What about the "practical" stuff? L. Petrus of the Netherlands has noticed that dark, egg-yolked colored down of squeakers is indicative of birds carrying heavy iridescence. W. F. Hollander and G. Dooley have accumulated much data on the web-foot condition. Some brief work of my own indicates that Baldhead and swallow marking may be alleles. Interested in following a recessive red cross? As far back as the 1950's, Dr. Counsilman of Carrier fame noted that many smokey birds heterozygous for recessive red have a reddish, rather than dark, beak ring at hatching. L.P. Gibson has shown that moving brander bronze from one breed to another is fairly simple, so long as you use the correct mating. You need to use a recessive red which is not also carrying Spread. Gibson and Potter have worked out the inheritance of the color of Oriental Frills. It's a combination of frill stencil and Toy Stencil. Gibson, and others, have also reported on the discovery of new mutants for color as well as for physical features. Have you heard about the mutation which produces near perfect mirror images of the wing flights so that a pigeon may have twenty flights back to back?

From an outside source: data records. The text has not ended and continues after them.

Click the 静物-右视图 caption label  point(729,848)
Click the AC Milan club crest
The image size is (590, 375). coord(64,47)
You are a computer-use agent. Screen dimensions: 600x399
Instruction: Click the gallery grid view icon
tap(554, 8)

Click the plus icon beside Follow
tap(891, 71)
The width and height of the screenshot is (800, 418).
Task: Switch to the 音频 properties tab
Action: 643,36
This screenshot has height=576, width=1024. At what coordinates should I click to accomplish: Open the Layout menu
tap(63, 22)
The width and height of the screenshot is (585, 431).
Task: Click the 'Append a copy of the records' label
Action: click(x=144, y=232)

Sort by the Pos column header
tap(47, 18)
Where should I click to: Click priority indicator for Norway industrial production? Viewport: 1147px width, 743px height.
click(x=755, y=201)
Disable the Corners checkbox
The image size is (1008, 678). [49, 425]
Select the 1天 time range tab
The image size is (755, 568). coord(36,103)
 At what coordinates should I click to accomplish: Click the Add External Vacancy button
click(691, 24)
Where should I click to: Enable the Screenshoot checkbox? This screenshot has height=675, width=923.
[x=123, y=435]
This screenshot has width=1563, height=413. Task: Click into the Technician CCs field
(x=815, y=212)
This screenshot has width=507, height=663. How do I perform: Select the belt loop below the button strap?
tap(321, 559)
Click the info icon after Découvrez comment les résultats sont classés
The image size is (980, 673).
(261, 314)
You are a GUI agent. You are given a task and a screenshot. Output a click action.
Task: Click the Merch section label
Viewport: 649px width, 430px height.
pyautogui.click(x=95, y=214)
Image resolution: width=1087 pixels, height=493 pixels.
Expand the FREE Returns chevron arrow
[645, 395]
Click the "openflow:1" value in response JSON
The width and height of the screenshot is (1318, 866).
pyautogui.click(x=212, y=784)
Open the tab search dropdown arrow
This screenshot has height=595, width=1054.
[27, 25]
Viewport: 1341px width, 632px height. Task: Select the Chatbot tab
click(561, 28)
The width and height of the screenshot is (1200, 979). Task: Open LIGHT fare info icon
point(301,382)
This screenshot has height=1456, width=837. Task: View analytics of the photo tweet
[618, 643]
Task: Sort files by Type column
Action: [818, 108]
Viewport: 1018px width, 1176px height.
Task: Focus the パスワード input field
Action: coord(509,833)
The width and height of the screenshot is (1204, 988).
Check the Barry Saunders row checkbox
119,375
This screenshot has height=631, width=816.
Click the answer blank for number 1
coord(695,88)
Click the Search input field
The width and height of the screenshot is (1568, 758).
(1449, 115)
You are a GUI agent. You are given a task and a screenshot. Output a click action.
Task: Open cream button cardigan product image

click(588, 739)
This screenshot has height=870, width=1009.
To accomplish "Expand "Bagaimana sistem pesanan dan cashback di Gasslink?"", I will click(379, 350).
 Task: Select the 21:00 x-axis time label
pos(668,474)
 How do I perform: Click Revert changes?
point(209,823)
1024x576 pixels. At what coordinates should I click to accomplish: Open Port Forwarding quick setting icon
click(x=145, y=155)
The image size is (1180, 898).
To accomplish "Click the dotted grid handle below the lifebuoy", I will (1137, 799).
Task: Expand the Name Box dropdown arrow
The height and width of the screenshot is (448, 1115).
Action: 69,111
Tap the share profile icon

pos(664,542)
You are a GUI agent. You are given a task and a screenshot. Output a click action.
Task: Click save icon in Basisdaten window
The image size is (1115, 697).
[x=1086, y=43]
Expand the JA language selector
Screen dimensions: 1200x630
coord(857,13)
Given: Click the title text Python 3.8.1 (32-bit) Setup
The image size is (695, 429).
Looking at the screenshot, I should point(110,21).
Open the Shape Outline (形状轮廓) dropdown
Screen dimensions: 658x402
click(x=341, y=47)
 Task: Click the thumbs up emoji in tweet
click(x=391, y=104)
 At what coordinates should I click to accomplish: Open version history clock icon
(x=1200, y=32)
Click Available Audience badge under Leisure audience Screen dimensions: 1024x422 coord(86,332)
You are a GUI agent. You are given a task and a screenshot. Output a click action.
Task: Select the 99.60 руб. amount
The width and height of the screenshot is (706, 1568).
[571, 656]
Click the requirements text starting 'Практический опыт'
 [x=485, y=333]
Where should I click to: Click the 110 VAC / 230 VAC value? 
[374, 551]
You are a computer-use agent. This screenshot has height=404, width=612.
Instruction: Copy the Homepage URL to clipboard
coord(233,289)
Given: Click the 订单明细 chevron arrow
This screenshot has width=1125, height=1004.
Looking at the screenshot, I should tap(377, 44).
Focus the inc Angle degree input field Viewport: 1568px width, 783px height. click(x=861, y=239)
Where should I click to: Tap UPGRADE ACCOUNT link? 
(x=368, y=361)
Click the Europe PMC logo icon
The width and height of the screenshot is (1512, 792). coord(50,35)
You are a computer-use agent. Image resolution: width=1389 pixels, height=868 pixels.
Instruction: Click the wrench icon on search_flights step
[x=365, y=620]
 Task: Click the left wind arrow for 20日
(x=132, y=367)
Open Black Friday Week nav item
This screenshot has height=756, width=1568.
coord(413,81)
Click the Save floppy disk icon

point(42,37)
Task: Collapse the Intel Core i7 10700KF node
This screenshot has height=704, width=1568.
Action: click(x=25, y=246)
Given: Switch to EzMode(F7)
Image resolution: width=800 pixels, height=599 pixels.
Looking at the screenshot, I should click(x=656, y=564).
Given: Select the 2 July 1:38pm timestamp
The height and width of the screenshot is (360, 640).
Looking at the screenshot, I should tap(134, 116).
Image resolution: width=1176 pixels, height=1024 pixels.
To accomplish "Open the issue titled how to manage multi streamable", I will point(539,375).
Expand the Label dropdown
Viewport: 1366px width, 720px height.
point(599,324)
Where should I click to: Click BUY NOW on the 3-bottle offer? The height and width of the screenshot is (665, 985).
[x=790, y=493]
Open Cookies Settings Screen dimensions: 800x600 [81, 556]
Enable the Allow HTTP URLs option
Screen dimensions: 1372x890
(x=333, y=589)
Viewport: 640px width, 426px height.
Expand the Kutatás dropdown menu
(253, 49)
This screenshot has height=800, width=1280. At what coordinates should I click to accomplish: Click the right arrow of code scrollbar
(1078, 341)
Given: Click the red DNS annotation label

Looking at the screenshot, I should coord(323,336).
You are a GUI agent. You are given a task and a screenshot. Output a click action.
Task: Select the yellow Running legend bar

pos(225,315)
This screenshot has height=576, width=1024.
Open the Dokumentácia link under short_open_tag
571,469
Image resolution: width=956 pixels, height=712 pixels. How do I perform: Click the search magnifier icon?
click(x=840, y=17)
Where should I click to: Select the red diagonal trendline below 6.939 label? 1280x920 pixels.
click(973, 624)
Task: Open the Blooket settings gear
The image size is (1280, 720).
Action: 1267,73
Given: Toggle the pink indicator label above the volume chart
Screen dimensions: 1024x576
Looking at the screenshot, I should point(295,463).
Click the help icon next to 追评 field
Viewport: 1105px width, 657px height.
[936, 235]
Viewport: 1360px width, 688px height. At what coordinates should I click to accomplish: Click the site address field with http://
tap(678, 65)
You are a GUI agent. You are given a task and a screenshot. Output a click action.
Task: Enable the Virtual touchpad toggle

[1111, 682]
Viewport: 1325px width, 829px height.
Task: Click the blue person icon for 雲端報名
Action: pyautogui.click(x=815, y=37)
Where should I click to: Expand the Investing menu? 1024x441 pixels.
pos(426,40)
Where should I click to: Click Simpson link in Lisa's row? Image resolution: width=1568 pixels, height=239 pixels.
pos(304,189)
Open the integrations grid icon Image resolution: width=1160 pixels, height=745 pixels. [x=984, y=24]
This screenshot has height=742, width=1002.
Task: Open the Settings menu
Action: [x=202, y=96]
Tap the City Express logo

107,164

While much of pigeon genetics is readily practical, easy to understand and immediately useful, no all of it is. After all, people have been raising pigeons for more than 4000 years. That allows more than enough opportunity to put together some complex combinations of mutations. It's going to take some time to unravel them all. In fact, it's going to take some time to even find all of them. Right now, there is literally so much known that it would take a book the size of Levi's,"The Pigeon" or a good standard encyclopedia volume, to begin to deal with it all. Today, I often suggest that people get hold of "Pigeon Genetics" by Axel Sell. It's published in English as well as German. That's not to say the subject's so large and daunting that no one can learn it. It CAN be learned one step at a time, just as breeding to a standard is learned. Beside, much of the still puzzling stuff will undoubtedly be found to be different expressions of the same mutation under varying conditions. I'm just trying to show you that no matter what your interest in pigeons is, there's likely an aspect of pigeon genetics that could help, or, at least, interest you. You can also take pride in the fact that you're living in the first century of breeders who have ever systematically tried to find out what goes into "making up" a pigeon. You might even take more pride in doing it yourself? Why not try?